Testing result merges identical flow point, is concentrated and is freeze-dried and to obtain polysaccharide HC-PS1 and HC-PS2;
The NaCl solution of H4 plus 0.15mol/L is dissolved, centrifugation, supernatant gradation Superdex-200 column (100 ×
1.6cm) chromatography, the NaCl solution elution of 0.15mol/L merge identical according to absorbance and anti-complement activity testing result
Flow point is concentrated and is freeze-dried and to obtain polysaccharide HC-PS1, HC-PS2 and HC-PS3.
The present invention be prepared for respectively the sulphation of cordate houttuynia polysaccharide (HC-PS1, HC-PS2 and HC-PS3), hydroxyethylation and
Carboxyl methylation derivant, and the structure of each derivatization product is relatively demonstrated by IR spectrum;It is confirmed through in vitro test, cordate houttuynia
Polysaccharide HC-PS1, HC-PS2 and HC-PS3 and its derivative are equal to the cell haemolysis that complement is classical and alternative pathway activation is caused
There is apparent inhibition, that is, has apparent anticomplementary action.

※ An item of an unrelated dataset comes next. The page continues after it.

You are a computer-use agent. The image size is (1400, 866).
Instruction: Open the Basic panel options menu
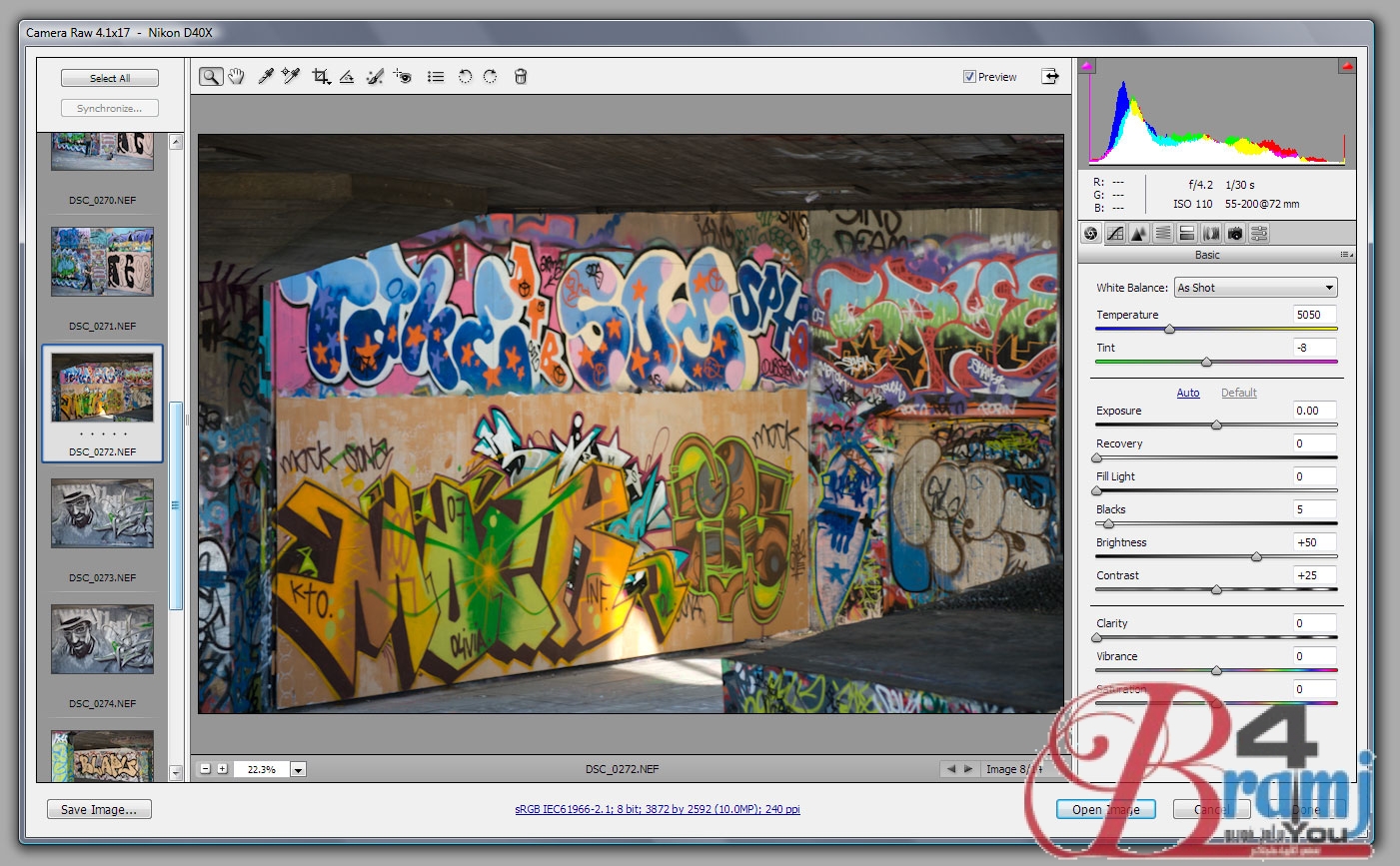point(1346,256)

In the present invention, the CH of HC-PS1 and its sulphation, hydroxyethylation and carboxyl methylation derivant50It is worth (classical pathway
The concentration of test sample needed for 50% inhibition haemolysis) it is respectively 0.295 ± 0.032mg/mL, 0.128 ± 0.024mg/mL, 0.243
± 0.044mg/mL and 0.241 ± 0.038mg/mL;AP50Value (concentration of test sample needed for alternative pathway 50% inhibits haemolysis) point
It Wei not 0.318 ± 0.023mg/mL, 0.084 ± 0.012 mg/mL, 0.186 ± 0.013mg/mL and 0.085 ± 0.006mg/
mL;
In the present invention, the CH of HC-PS2 and its sulphation, hydroxyethylation and carboxyl methylation derivant50Value is respectively 0.183
± 0.017mg/mL, 0.091 ± 0.020mg/mL, 0.248 ± 0.034mg/mL and 0.202 ± 0.022mg/mL;AP50Value point
It Wei not 0.219 ± 0.018mg/mL, 0.068 ± 0.008mg/mL, 0.118 ± 0.011mg/mL and 0.075 ± 0.008mg/
mL;
In the present invention, the CH of HC-PS3 and its sulphation, hydroxyethylation and carboxyl methylation derivant50Value is respectively 0.271
± 0.026mg/mL, 0.137 ± 0.029mg/mL, 0.299 ± 0.040mg/mL and 0.260 ± 0.014mg/mL;AP50Value point
It Wei not 0.314 ± 0.025mg/mL, 0.080 ± 0.007mg/mL, 0.213 ± 0.010mg/mL and 0.073 ± 0.002mg/mL;
Detailed description of the invention
Fig. 1 is the HPGPC chromatogram of HC-PS1 (A), HC-PS2 (B) and HC-PS3 (C), wherein
300 × 7.6mm of TSK-GEL GMPWXL gel column;Eluent: 0.2M NaCl;Flow velocity: 0.8ml/min.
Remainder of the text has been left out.